● **Excerpt provided**:
In regard to a suggestion made that a Chinese laborer who has lost his certificate, or from whom it has been stolen, may seek to reënter the United States, by a vessel, at some port other than that at which he received the certificate, and that there would be a practical difficulty in identifying him at such port, in the absence of the certificate, it is sufficient to say that this is not such a case; and that there would be no difficulty in producing in evidence the record of the custom-house of the port of departure, or a copy of it, at any port of entry, so as to compare the particulars stated in it with the Chinese laborer, and thus establish his identity or want of identity.

The judgment of the Circuit Court is affirmed.

MR. JUSTICE HARLAN, with whom concurred MR. JUSTICE FIELD and MR. JUSTICE LAMAR, dissenting.

MR. JUSTICE FIELD, MR. JUSTICE LAMAR and myself are unable to concur in the interpretation placed by the court upon the act of May 6, 1882, passed by Congress in execution of the supplemental treaty with China, concluded on the 17th of November, 1880.

By that treaty the United States were at liberty, notwithstanding the stipulations of the original treaty, to enact laws *636 regulating, limiting, or suspending the coming of Chinese laborers to, or their residence in, the United States; such limitation or suspension to be reasonable in its character. It further provided that "Chinese subjects, whether proceeding to the United States as teachers, students, merchants, or from curiosity, together with their body and household servants, and Chinese laborers who are now [November 17, 1880] in the United States, shall be allowed to go and come of their own free will and accord, and shall be accorded all the rights, privileges, immunities, and exemptions which are accorded to the citizens and subjects of the most favored nation."

The first section of the act of May 6, 1882, 22 Stat. 58, c. 126, suspends the coming of Chinese laborers to the United States from and after the expiration of ninety days next after that date, and until the expiration of ten years next after the passage of the act; and makes it unlawful for any Chinese laborer to come, or having so come after the expiration of said ninety days, to remain in this country. The second section makes it an offence, punishable by fine and imprisonment, for any master of a vessel to knowingly bring any Chinese laborer within the United States on such vessel from any foreign port or place.

The third section exempts from the operation of the preceding sections only such Chinese laborers as were in this country on the 17th of November, 1880, or who shall have come into the same before the expiration of ninety days next after May 6, 1882, "and who shall produce to such master before going on board such vessel, and shall produce to the collector of the port in the United States, at which such vessel shall arrive the evidence hereinafter in this act required of his being one of the laborers in this section mentioned."

● **Data entries**:

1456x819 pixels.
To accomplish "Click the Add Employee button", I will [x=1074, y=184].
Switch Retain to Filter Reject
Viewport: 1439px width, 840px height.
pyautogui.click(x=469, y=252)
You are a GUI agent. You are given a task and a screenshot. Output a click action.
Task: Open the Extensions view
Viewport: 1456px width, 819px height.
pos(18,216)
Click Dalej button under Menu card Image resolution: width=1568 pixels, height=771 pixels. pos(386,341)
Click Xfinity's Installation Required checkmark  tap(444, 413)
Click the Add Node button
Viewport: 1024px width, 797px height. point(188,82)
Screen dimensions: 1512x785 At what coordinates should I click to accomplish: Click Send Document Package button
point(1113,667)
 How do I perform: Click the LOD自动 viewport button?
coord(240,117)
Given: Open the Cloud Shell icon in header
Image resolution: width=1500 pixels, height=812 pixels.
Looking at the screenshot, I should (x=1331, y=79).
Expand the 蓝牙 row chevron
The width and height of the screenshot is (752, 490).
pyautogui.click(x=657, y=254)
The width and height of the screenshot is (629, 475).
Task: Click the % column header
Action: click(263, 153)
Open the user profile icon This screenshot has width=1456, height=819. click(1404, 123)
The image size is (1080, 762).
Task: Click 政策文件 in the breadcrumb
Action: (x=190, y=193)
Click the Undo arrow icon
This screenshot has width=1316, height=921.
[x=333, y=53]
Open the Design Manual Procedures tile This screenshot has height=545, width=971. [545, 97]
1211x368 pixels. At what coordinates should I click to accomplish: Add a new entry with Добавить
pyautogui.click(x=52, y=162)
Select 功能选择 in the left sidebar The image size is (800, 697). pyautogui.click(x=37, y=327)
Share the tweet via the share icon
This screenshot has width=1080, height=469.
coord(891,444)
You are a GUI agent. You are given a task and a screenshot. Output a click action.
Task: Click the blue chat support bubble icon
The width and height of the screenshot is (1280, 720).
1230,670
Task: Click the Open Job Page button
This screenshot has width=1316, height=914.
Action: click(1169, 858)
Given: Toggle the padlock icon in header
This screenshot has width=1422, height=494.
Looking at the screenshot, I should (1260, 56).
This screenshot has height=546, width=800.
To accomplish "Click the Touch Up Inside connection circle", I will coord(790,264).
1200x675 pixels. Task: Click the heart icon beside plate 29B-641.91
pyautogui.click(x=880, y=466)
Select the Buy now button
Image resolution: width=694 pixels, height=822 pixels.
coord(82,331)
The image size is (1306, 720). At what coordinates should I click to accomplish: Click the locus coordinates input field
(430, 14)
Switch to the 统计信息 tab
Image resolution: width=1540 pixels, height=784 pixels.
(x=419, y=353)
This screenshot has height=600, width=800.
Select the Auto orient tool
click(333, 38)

● **Directions**:
1 > According to the court opinion, on what date was the supplemental treaty with China concluded?
2 > Retype the part of the court opinion starting at "In regard to" and ending at "want of identity.".
3 > Extend the court opinion on the Chinese laborer law past its last sentence.

● **Responses to the tasks**:
1 > November 17, 1880.

2 >
In regard to a suggestion made that a Chinese laborer who has lost his certificate, or from whom it has been stolen, may seek to reënter the United States, by a vessel, at some port other than that at which he received the certificate, and that there would be a practical difficulty in identifying him at such port, in the absence of the certificate, it is sufficient to say that this is not such a case; and that there would be no difficulty in producing in evidence the record of the custom-house of the port of departure, or a copy of it, at any port of entry, so as to compare the particulars stated in it with the Chinese laborer, and thus establish his identity or want of identity.

3 >
The fourth section provides for registry books, to be kept by the collector of customs, in which shall be entered a list of all Chinese laborers departing on any vessel from his district, in which shall be stated the name, age, occupation, last place of residence, physical marks or peculiarities, and all facts necessary for the identification of such laborers. Each Chinese laborer, so departing from the country, after the passage of *637 the act of 1882, was entitled to receive, free of charge, upon application therefor, at the time such list is taken, a certificate, showing the above facts, signed by the collector or his deputy, and attested by his seal of office, in such form as the Secretary of the Treasury shall prescribe. It is important to observe that this statute expressly declares that all this was to be done "for the purpose of properly identifying Chinese laborers who were in the United States on the seventeenth day of November, eighteen hundred and eighty, or who shall have come into the same before the expiration of ninety days next after the passage of this act, and in order to furnish them with the proper evidence of their right to go from and come to the United States of their free will and accord, as provided by the treaty between the United States and China, dated November seventeenth, eighteen hundred and eighty." Further: "The certificate herein provided for shall entitle the Chinese laborer, to whom the same is issued, to return to and reënter the United States upon producing and delivering the same to the collector of customs of the district at which such Chinese laborer shall seek to reenter, and upon delivery of such certificate by such Chinese laborer to the collector of customs at the time of reëntry in the United States, said collector shall cause the same to be filed in the custom-house and duly cancelled."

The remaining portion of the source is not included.